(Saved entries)
□ □ □ □

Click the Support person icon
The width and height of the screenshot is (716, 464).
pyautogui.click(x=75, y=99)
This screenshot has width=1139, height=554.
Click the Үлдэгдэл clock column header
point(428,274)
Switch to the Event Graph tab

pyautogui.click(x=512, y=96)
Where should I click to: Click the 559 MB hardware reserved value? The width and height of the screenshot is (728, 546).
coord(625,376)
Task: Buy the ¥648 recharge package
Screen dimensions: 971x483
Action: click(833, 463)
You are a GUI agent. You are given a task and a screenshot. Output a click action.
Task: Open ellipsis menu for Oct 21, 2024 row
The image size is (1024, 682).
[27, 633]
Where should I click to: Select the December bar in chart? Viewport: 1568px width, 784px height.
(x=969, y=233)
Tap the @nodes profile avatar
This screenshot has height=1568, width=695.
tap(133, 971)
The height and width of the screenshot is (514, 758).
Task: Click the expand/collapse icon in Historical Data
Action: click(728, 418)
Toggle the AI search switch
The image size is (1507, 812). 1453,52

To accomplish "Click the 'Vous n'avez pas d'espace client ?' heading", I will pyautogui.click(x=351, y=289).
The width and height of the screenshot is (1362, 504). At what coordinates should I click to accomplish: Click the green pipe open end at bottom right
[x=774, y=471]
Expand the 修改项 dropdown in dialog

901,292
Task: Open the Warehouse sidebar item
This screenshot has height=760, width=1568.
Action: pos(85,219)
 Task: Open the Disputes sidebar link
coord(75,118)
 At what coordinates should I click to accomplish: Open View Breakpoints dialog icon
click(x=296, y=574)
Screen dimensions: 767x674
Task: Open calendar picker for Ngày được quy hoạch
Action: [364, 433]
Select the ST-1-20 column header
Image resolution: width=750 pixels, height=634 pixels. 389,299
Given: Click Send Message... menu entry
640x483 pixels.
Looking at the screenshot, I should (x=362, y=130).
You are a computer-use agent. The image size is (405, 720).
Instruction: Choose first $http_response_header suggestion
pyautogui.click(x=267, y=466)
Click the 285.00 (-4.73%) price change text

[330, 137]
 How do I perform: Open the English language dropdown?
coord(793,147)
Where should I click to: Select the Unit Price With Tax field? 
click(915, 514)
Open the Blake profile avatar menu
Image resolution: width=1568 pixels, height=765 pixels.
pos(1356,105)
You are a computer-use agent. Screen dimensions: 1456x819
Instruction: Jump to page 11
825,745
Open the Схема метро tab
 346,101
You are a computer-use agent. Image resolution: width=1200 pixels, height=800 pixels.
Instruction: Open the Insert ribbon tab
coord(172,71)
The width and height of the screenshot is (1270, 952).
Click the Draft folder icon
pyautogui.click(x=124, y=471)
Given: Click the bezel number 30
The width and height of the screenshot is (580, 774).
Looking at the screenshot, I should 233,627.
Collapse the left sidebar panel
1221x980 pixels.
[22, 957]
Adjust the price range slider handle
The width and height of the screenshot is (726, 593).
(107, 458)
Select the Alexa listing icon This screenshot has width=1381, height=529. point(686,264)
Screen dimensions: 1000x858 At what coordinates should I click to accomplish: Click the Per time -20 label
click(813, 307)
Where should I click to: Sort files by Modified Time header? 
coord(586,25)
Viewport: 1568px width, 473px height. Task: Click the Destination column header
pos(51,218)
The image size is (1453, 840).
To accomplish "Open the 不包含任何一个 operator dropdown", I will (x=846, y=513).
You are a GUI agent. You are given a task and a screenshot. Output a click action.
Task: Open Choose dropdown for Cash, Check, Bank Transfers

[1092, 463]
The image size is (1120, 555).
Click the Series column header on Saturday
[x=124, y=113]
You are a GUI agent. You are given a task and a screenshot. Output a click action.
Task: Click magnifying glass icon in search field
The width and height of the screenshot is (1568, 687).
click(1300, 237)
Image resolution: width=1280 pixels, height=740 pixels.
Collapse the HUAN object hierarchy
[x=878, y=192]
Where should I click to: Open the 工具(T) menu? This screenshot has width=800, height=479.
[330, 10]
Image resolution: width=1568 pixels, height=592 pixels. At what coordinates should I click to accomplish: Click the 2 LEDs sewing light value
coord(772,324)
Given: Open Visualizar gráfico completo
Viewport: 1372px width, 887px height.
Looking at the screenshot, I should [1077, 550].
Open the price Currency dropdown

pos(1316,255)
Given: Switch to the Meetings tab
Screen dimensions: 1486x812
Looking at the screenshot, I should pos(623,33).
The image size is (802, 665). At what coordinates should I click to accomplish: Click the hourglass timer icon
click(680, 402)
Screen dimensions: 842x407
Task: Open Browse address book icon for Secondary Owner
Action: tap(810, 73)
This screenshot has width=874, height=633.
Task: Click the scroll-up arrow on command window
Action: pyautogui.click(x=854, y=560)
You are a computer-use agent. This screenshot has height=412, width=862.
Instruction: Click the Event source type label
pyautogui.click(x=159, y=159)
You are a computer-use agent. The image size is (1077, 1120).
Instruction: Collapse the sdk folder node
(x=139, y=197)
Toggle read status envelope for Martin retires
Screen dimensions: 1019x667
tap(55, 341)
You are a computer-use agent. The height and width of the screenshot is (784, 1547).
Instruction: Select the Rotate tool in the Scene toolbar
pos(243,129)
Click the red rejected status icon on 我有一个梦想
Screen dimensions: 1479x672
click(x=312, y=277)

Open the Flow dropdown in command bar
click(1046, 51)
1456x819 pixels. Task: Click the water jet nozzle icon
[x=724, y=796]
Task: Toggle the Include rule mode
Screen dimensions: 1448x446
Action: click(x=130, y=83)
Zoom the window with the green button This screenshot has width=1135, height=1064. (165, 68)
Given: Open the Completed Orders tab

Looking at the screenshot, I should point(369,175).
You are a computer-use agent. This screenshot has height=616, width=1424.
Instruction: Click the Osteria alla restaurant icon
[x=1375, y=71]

□ □ □ □

[Exercise task]
Please reproduce all of the records above word for word.

[Solution for this problem]
Click the Support person icon
The width and height of the screenshot is (716, 464).
pyautogui.click(x=75, y=99)
This screenshot has width=1139, height=554.
Click the Үлдэгдэл clock column header
point(428,274)
Switch to the Event Graph tab

pyautogui.click(x=512, y=96)
Where should I click to: Click the 559 MB hardware reserved value? The width and height of the screenshot is (728, 546).
coord(625,376)
Task: Buy the ¥648 recharge package
Screen dimensions: 971x483
Action: click(833, 463)
You are a GUI agent. You are given a task and a screenshot. Output a click action.
Task: Open ellipsis menu for Oct 21, 2024 row
The image size is (1024, 682).
[27, 633]
Where should I click to: Select the December bar in chart? Viewport: 1568px width, 784px height.
(x=969, y=233)
Tap the @nodes profile avatar
This screenshot has height=1568, width=695.
tap(133, 971)
The height and width of the screenshot is (514, 758).
Task: Click the expand/collapse icon in Historical Data
Action: click(728, 418)
Toggle the AI search switch
The image size is (1507, 812). 1453,52

To accomplish "Click the 'Vous n'avez pas d'espace client ?' heading", I will pyautogui.click(x=351, y=289).
The width and height of the screenshot is (1362, 504). At what coordinates should I click to accomplish: Click the green pipe open end at bottom right
[x=774, y=471]
Expand the 修改项 dropdown in dialog

901,292
Task: Open the Warehouse sidebar item
This screenshot has height=760, width=1568.
Action: pos(85,219)
 Task: Open the Disputes sidebar link
coord(75,118)
 At what coordinates should I click to accomplish: Open View Breakpoints dialog icon
click(x=296, y=574)
Screen dimensions: 767x674
Task: Open calendar picker for Ngày được quy hoạch
Action: [364, 433]
Select the ST-1-20 column header
Image resolution: width=750 pixels, height=634 pixels. 389,299
Given: Click Send Message... menu entry
640x483 pixels.
Looking at the screenshot, I should (x=362, y=130).
You are a computer-use agent. The image size is (405, 720).
Instruction: Choose first $http_response_header suggestion
pyautogui.click(x=267, y=466)
Click the 285.00 (-4.73%) price change text

[330, 137]
 How do I perform: Open the English language dropdown?
coord(793,147)
Where should I click to: Select the Unit Price With Tax field? 
click(915, 514)
Open the Blake profile avatar menu
Image resolution: width=1568 pixels, height=765 pixels.
pos(1356,105)
You are a computer-use agent. Screen dimensions: 1456x819
Instruction: Jump to page 11
825,745
Open the Схема метро tab
 346,101
You are a computer-use agent. Image resolution: width=1200 pixels, height=800 pixels.
Instruction: Open the Insert ribbon tab
coord(172,71)
The width and height of the screenshot is (1270, 952).
Click the Draft folder icon
pyautogui.click(x=124, y=471)
Given: Click the bezel number 30
The width and height of the screenshot is (580, 774).
Looking at the screenshot, I should 233,627.
Collapse the left sidebar panel
1221x980 pixels.
[22, 957]
Adjust the price range slider handle
The width and height of the screenshot is (726, 593).
(107, 458)
Select the Alexa listing icon This screenshot has width=1381, height=529. point(686,264)
Screen dimensions: 1000x858 At what coordinates should I click to accomplish: Click the Per time -20 label
click(813, 307)
Where should I click to: Sort files by Modified Time header? 
coord(586,25)
Viewport: 1568px width, 473px height. Task: Click the Destination column header
pos(51,218)
The image size is (1453, 840).
To accomplish "Open the 不包含任何一个 operator dropdown", I will (x=846, y=513).
You are a GUI agent. You are given a task and a screenshot. Output a click action.
Task: Open Choose dropdown for Cash, Check, Bank Transfers

[1092, 463]
The image size is (1120, 555).
Click the Series column header on Saturday
[x=124, y=113]
You are a GUI agent. You are given a task and a screenshot. Output a click action.
Task: Click magnifying glass icon in search field
The width and height of the screenshot is (1568, 687).
click(1300, 237)
Image resolution: width=1280 pixels, height=740 pixels.
Collapse the HUAN object hierarchy
[x=878, y=192]
Where should I click to: Open the 工具(T) menu? This screenshot has width=800, height=479.
[330, 10]
Image resolution: width=1568 pixels, height=592 pixels. At what coordinates should I click to accomplish: Click the 2 LEDs sewing light value
coord(772,324)
Given: Open Visualizar gráfico completo
Viewport: 1372px width, 887px height.
Looking at the screenshot, I should [1077, 550].
Open the price Currency dropdown

pos(1316,255)
Given: Switch to the Meetings tab
Screen dimensions: 1486x812
Looking at the screenshot, I should pos(623,33).
The image size is (802, 665). At what coordinates should I click to accomplish: Click the hourglass timer icon
click(680, 402)
Screen dimensions: 842x407
Task: Open Browse address book icon for Secondary Owner
Action: tap(810, 73)
This screenshot has width=874, height=633.
Task: Click the scroll-up arrow on command window
Action: pyautogui.click(x=854, y=560)
You are a computer-use agent. This screenshot has height=412, width=862.
Instruction: Click the Event source type label
pyautogui.click(x=159, y=159)
You are a computer-use agent. The image size is (1077, 1120).
Instruction: Collapse the sdk folder node
(x=139, y=197)
Toggle read status envelope for Martin retires
Screen dimensions: 1019x667
tap(55, 341)
You are a computer-use agent. The height and width of the screenshot is (784, 1547).
Instruction: Select the Rotate tool in the Scene toolbar
pos(243,129)
Click the red rejected status icon on 我有一个梦想
Screen dimensions: 1479x672
click(x=312, y=277)

Open the Flow dropdown in command bar
click(1046, 51)
1456x819 pixels. Task: Click the water jet nozzle icon
[x=724, y=796]
Task: Toggle the Include rule mode
Screen dimensions: 1448x446
Action: click(x=130, y=83)
Zoom the window with the green button This screenshot has width=1135, height=1064. (165, 68)
Given: Open the Completed Orders tab

Looking at the screenshot, I should point(369,175).
You are a computer-use agent. This screenshot has height=616, width=1424.
Instruction: Click the Osteria alla restaurant icon
[x=1375, y=71]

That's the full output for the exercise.